> [Dataset content]:
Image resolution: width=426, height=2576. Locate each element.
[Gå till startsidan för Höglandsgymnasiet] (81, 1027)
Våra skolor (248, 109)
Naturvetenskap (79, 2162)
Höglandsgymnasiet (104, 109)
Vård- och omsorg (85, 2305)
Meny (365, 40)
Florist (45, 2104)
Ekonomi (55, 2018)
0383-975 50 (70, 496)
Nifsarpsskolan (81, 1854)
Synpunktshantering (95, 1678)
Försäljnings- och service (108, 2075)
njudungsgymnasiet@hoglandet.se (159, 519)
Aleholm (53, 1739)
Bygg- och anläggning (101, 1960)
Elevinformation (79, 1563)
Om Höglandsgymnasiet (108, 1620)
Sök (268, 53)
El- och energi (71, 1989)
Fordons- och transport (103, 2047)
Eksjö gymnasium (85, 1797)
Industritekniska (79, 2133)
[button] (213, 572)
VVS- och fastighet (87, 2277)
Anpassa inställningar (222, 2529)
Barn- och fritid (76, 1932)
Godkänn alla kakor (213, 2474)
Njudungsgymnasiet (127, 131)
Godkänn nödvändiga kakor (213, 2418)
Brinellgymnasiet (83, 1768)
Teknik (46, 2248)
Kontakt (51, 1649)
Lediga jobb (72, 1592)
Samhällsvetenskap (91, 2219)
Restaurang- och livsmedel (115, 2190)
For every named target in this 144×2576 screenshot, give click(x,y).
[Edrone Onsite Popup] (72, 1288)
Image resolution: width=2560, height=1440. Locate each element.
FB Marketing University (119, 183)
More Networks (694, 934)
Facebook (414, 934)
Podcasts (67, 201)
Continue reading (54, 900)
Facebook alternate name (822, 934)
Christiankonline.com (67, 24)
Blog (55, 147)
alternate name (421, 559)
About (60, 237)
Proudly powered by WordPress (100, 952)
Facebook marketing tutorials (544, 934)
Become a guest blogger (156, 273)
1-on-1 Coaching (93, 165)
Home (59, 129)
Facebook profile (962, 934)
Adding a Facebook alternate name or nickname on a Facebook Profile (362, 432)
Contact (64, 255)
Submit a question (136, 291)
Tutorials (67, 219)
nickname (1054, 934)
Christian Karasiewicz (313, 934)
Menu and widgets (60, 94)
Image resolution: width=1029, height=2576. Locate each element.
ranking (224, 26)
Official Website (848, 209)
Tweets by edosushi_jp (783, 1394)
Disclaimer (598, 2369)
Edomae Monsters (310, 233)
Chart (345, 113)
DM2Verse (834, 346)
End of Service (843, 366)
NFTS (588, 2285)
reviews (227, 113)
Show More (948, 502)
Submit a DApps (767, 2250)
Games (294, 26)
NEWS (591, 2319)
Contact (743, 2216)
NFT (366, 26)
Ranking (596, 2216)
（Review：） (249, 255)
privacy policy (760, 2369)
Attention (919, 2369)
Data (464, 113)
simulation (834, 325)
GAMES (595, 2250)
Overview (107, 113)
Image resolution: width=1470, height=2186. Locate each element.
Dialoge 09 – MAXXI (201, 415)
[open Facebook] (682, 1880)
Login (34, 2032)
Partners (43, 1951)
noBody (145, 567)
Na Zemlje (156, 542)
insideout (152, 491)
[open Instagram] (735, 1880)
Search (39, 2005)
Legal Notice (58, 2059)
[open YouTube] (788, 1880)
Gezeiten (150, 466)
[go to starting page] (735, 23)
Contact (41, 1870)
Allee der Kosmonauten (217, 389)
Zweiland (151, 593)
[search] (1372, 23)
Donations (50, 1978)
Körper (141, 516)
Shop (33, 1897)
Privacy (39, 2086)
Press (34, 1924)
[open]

> [Task to carry out]:
Using the material above, return every line that holds the string "kakor".

> [Written solution]:
Godkänn alla kakor (213, 2474)
Godkänn nödvändiga kakor (213, 2418)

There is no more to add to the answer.